= Mohammed Tikly =

South African educator and struggle veteran

Mohammed Tikly (7 July 1939, Pietersburg (now Polokwane) - 11 March 2020, Johannesburg) was a South African educator and struggle veteran. A member of the ANC, he spent over thirty years in exile in the UK, Tanzania and Zambia. He was a former director of the Solomon Mahlangu Freedom College (SOMAFCO) in Tanzania.

==Early life and education==
Tikly was the son of Abdul Hamid, a trader, and Amina Salojee. His mother died when Tikly was quite young and he was brought up by his extended family along with his three sisters. He attended high school in Johannesburg where he joined a circle of students reading the writings of ANC leaders. While at school he joined the Transvaal Indian Youth Congress, an affiliate of the Transvaal Indian Congress (TIC). In 1959 he moved to Ireland to study medicine at Trinity College Dublin, however he left after two years for London to become more involved in the liberation struggle.

==Struggle years==
In 1964 he joined other activists on a seven-day hunger strike outside South Africa House to draw attention to the Rivonia Trial.

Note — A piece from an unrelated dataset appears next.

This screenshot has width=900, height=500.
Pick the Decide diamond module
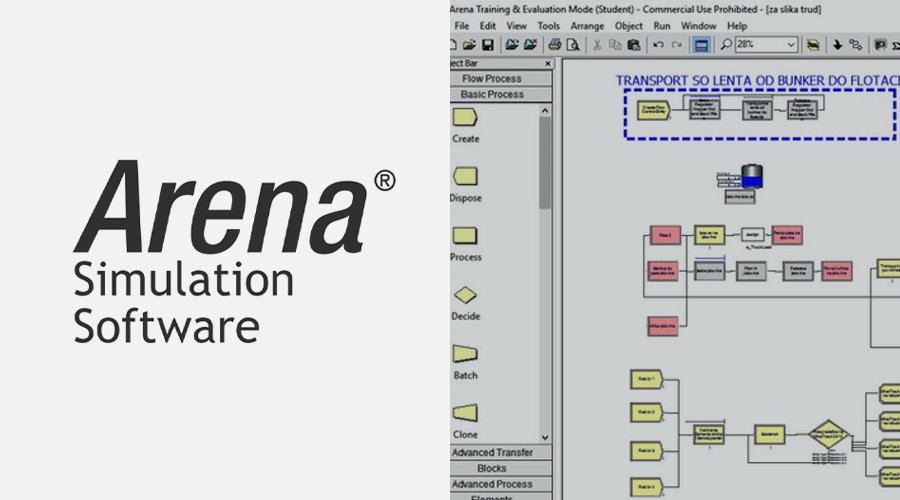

Their efforts in drawing international attention to the case were seen as instrumental in preventing the triallists, including Nelson Mandela, from receiving the death sentence for charges of treason. Tikly completed a degree in sociology from Middlesex Polytechnic in 1969. He qualified as a teacher in social studies and economics, teaching at a number of schools across London including William Penn School, Archway school and Islington 6th-form centre. In 1979 he worked under the Inner London Education Authority to found the Multicultural Education Advisory Group before founding a similar organisation in the borough of Haringey. In 1982 he was asked to take over the directorship of the Solomon Mahlangu Freedom College (SOMAFCO) in Tanzania by the ANC. In 1985 he then moved to Lusaka to work at ANC headquarters before returning to South Africa in 1990.

==South African years==
On his return to South Africa Tikly was asked to head up the Batlagae Trust which aimed to assist in the reintegration of student exiles as they returned to South Africa. Tikly then worked in the national department of education until his retirement in 2000. Tikly had been a member of the ANC's Archives’ Committee and continued to be involved with the Archives at Fort Hare University. He was also a trustee of the Desmond Tutu Diversity Trust. He was awarded the Order of Luthuli (silver) in 2017 for his services to the struggle. He died on 11 March 2020 after a number of health issues including Parkinson's Disease.

==Personal life==
Tikly married Clare Reid, a maths teacher and fellow activist, in 1964. They had four children together: Anna-Zohra, Ruweida, Adam and Leon; but divorced in 1995 after a long separation.